# Oxford CCC site, is it noisy at night???



## Mrplodd (Mar 4, 2008)

Thinking of "doing" Oxford and I have heard a few reports that the CCC site near to the Park & Ride is noisy at night due to a near by dairy.

Does anyone have first hand knowledge/experience??? Are there any other sites you would reccomend with decent easy access to the city as Mrsplodd is still recovering from a badly broken ankle (whilst we were away in the MH) last October.

Thanks in advance.

Andy


----------



## bognormike (May 10, 2005)

we didnlt notice anything from the Dairy when we were there, some noise from the trains, but nothing too bad. Ask for a pitch over the other side :idea: . 

The site is a bit run down (lease problems), but clean. Good bus service from the park & ride just outside the site. DO NOT attempt to drive into the centre!


----------



## bozzer (Jul 22, 2009)

The site is alot run down and when we were there last winter it was far from clean.

However if you use your own facilities it is convenient for Park and Ride.

I cannot say I heard anything more than usual city noise and if my memory is correct a railway but didn't notice it overnight. It was winter and very cold so windows were not open.

The pitches are not suitable for winter use and we therefore were asked to park on the road but as our trailer was 3inch too long for our alotted area we had to unhitch and park the trailer on the carparking area. There was a small Motorhome behind us not requiring the extra 3inch.

The site is in my opinion in dire need of upgrade and is well below club standard.

Jan


----------



## bognormike (May 10, 2005)

Jan

they were going to do it up a couple of years back, but there was a problem - we on here discussed whether it was the council or the owners of the camping shop at the front causing the hold up, but heard nothing since.


----------



## pandalf (Oct 29, 2006)

I agree that it could be a lot better, given it's great location so near to a major tourist destination. Both the CC and CCC sites in Cambridge are miles better than the Oxford equivalent. 

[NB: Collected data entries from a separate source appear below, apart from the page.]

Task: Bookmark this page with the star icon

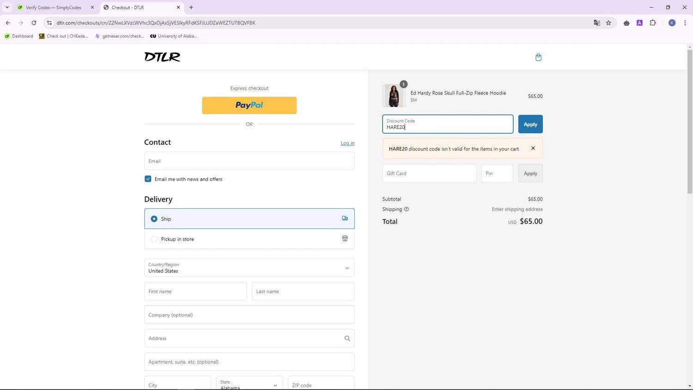Action: (x=608, y=23)
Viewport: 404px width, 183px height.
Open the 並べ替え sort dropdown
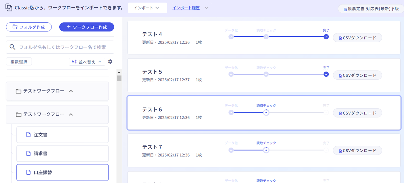pos(87,62)
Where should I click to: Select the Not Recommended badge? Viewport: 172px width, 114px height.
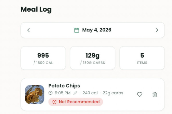pos(76,102)
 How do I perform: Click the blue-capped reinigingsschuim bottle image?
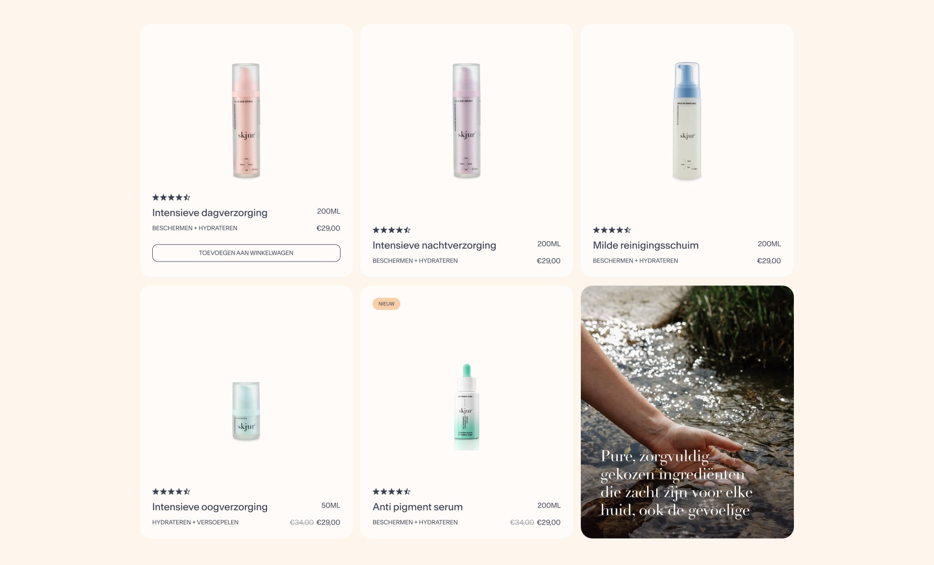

Being brought up in Oxford, I like to visit whenever I can. I have stayed there several times and never really considered it noisy. It is possible to walk into the city along the river, and a park & ride car park is right outside the entrance. The site is also right by the Oxford ring road, so getting in and out is rarely a problem. So the convenience of the site is great. 

The only real alternatives for visiting Oxford are Lincoln Farm Park (an excellent site, but several miles away) or the CC site at Bladon by Woodstock.


----------



## andrewball1000 (Oct 16, 2009)

I have used it a number of times as it is so convenient for the Park and Ride. No noise problems to me. 

I believe that the site owners are the Outdoor shop and the CCC wont invest in the facilities without a reasonable lease extension. 

They are all grass pitches which they close in winter and only use the roads. This drastically cuts their capacity and income to about 10% at times when we could all still use it. I have had problems booking in winter because they are Full with just a few MH there. :roll:


----------



## 5bells (Feb 4, 2009)

We stopped overnight in january and were sited on the road near to the river and railway.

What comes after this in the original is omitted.